## Task description
Because the pictures are not wanted, reproduce the rest of the records below exactly as they stand.

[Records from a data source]
++++++++
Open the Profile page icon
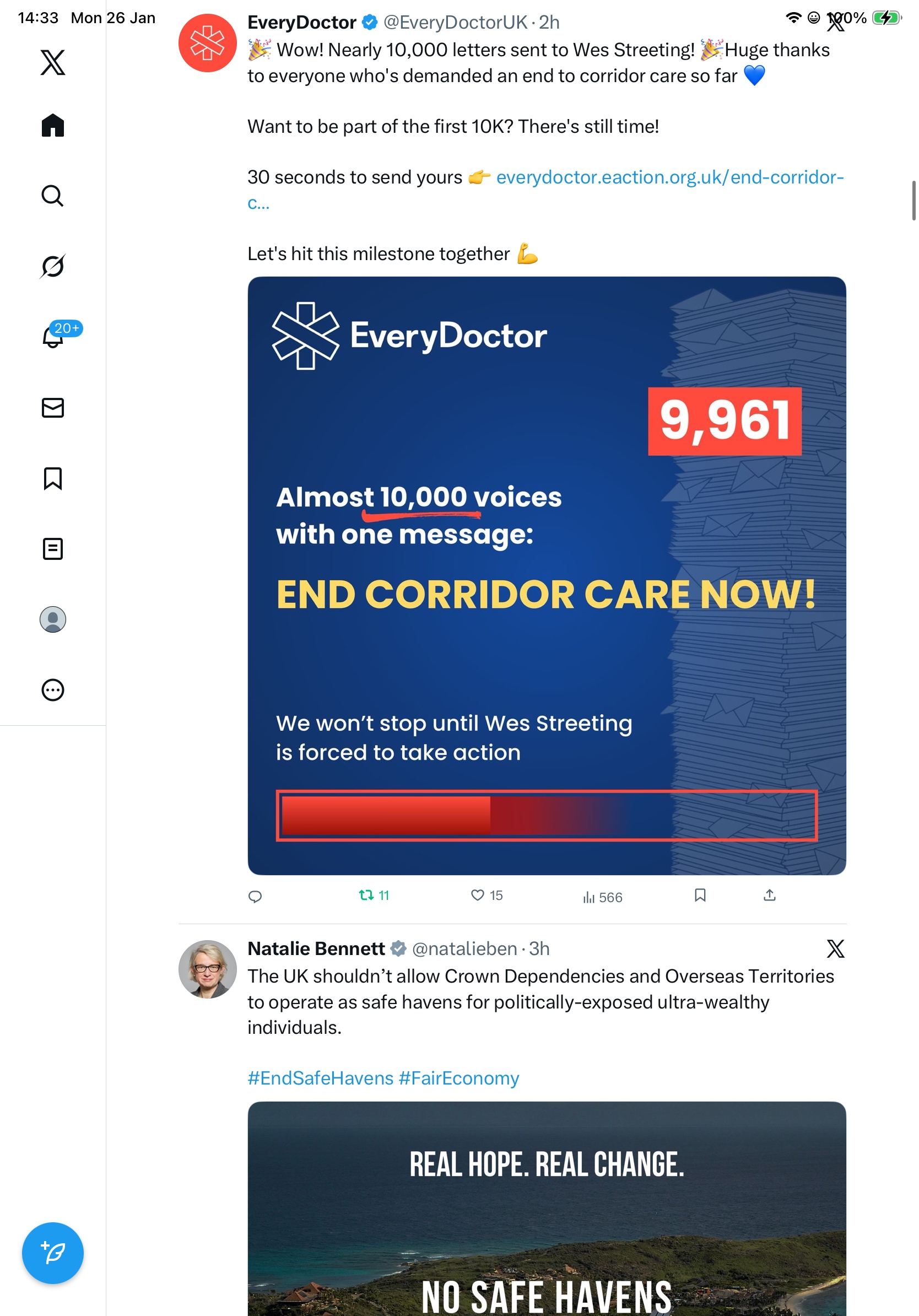Image resolution: width=919 pixels, height=1316 pixels. click(x=53, y=619)
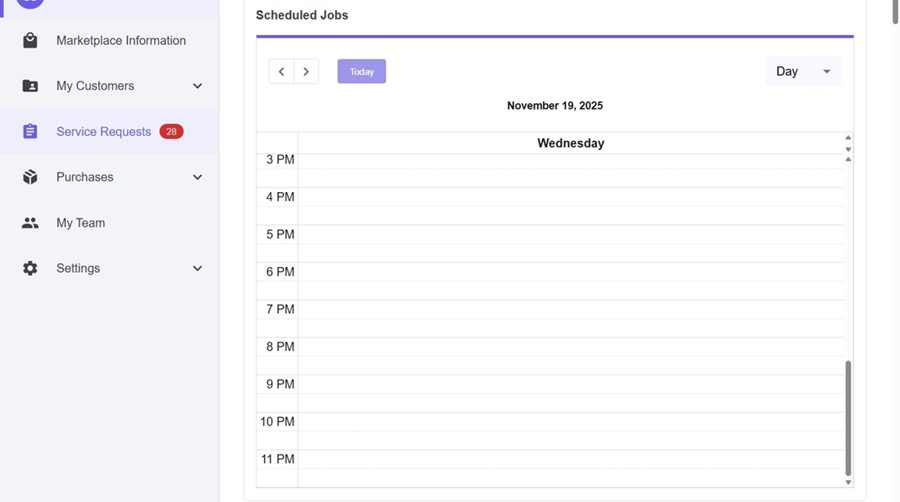
Task: Click the 5 PM time slot row
Action: (570, 235)
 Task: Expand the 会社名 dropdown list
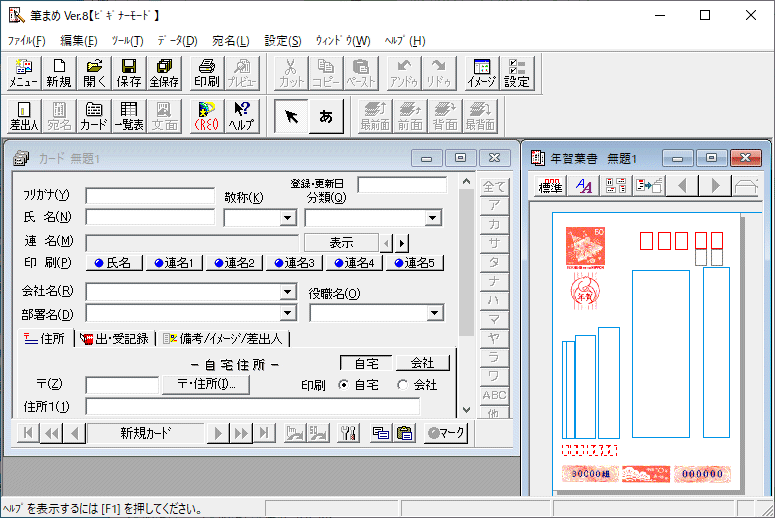pyautogui.click(x=288, y=292)
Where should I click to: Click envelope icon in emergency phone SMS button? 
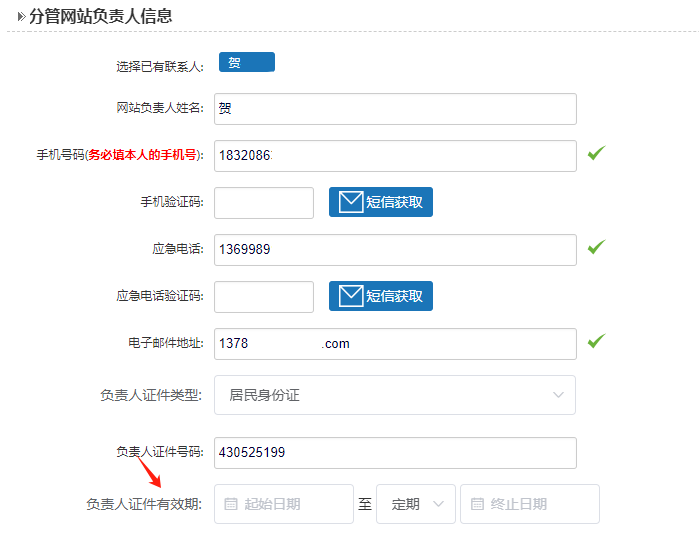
++++++++
## Task solution
Open the Profile page icon
Image resolution: width=919 pixels, height=1316 pixels. click(x=53, y=619)
Task: Click the 5 PM time slot row
Action: (570, 235)
 Task: Expand the 会社名 dropdown list
pyautogui.click(x=288, y=292)
Where should I click to: Click envelope icon in emergency phone SMS button? 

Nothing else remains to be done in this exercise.